Less than an hour’s drive east of Vegas, we clunked 3 miles up a rutted path before turning into the wash itself.  We found a suitable gravel bar in the narrow drainage and rooted to it. Fortification Hill hung 1500′ above us, and down a mile or so was the Kingman Wash beachfront on Lake Mead.  Perfectly placed to do some AZ exploring!

That first night crashed over us clear and bright, with the blue wink of Lake Mead just visible between the hilltops.

The next day we drove the few miles up the wash to the trailhead for Fortification (or as Rebecca called it, Fornication) Hill.  As we climbed, it became obvious we were the attraction for the steady stream of helicopters flying the path from Vegas to the Grand Canyon.  We were the last up the mountain, and with 1500′ elevation to make, we figured we’d be coming down in the dark.

There’s Rebecca, (typically) ahead of me on the ridgewalk up a spine, before ascending the obstacle of the cliff face.

The sun bled through the late afternoon’s cloud cover as we approached the cliff by way of a scree slope scramble.  Tough going, but the mutt loved it!

The view south from the trail of the Lake Mead NRA, and on to the Davis Dam, which backs up Lake Mohave.

The top finally reached, and the view southwest over just a clip of concrete from the Hoover Dam.  The bypass over the heights of Lake Mohave and the red rocks below made for quite the evening’s spectacle.  With dusk descending, and the tourist-filled choppers no longer running, we decided to high-tail back to camp.
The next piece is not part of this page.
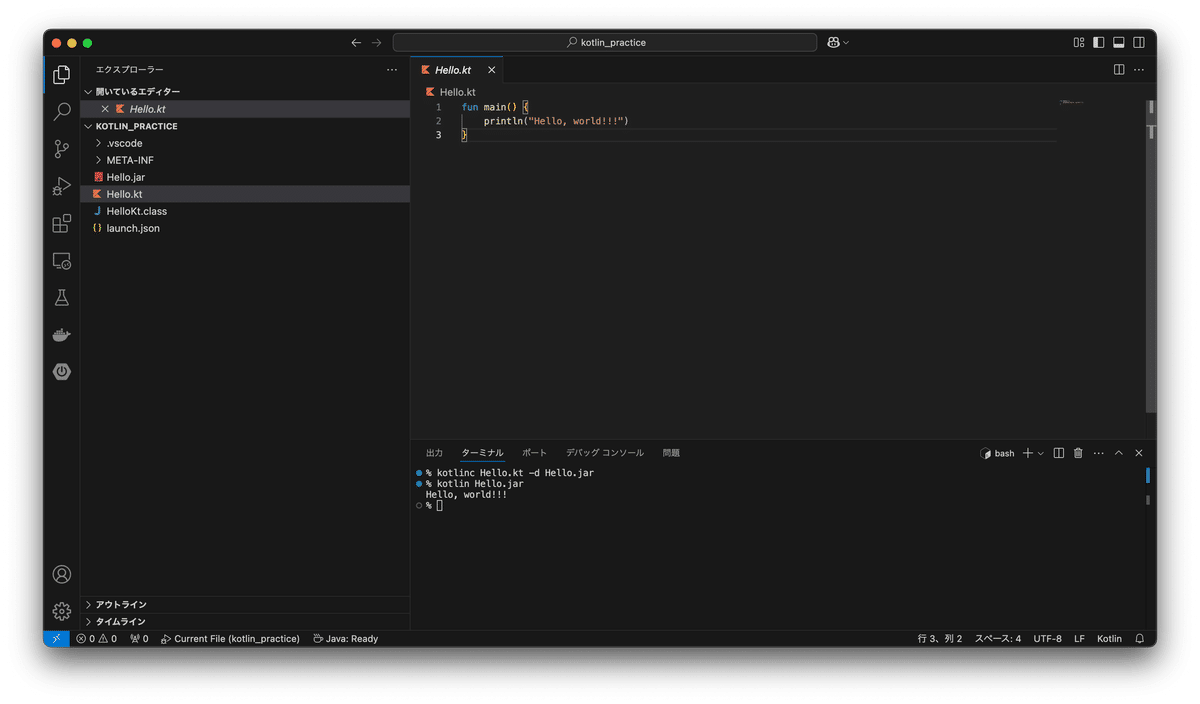Create a new terminal with plus icon
1200x704 pixels.
(1028, 452)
It would have been a tricky route off the reef, but for the tall cairn I’d made showing the only route off the reef.  Two hikers were reportedly stuck up here earlier due their failing to find the elusive crawl down the cliff.  Denver, however, needed no cairn.  He unerringly followed the smell of his butt all the way back down.

The rise to the east is bloodied by the rays of the dying sun.  We needed no clock to tell us to hurry along.

Rebecca is nearly lost in the crimson gloom, but her smile had all the candlepower I needed to guide me down the darkened trail.

The Arizona sky looked like an O’Keefe color palette as it shrouded all detail and the mountain ranges to the far south became silhouettes.  We made it to the truck with the path lit by stars, and settled in for our first night under the AZ flag!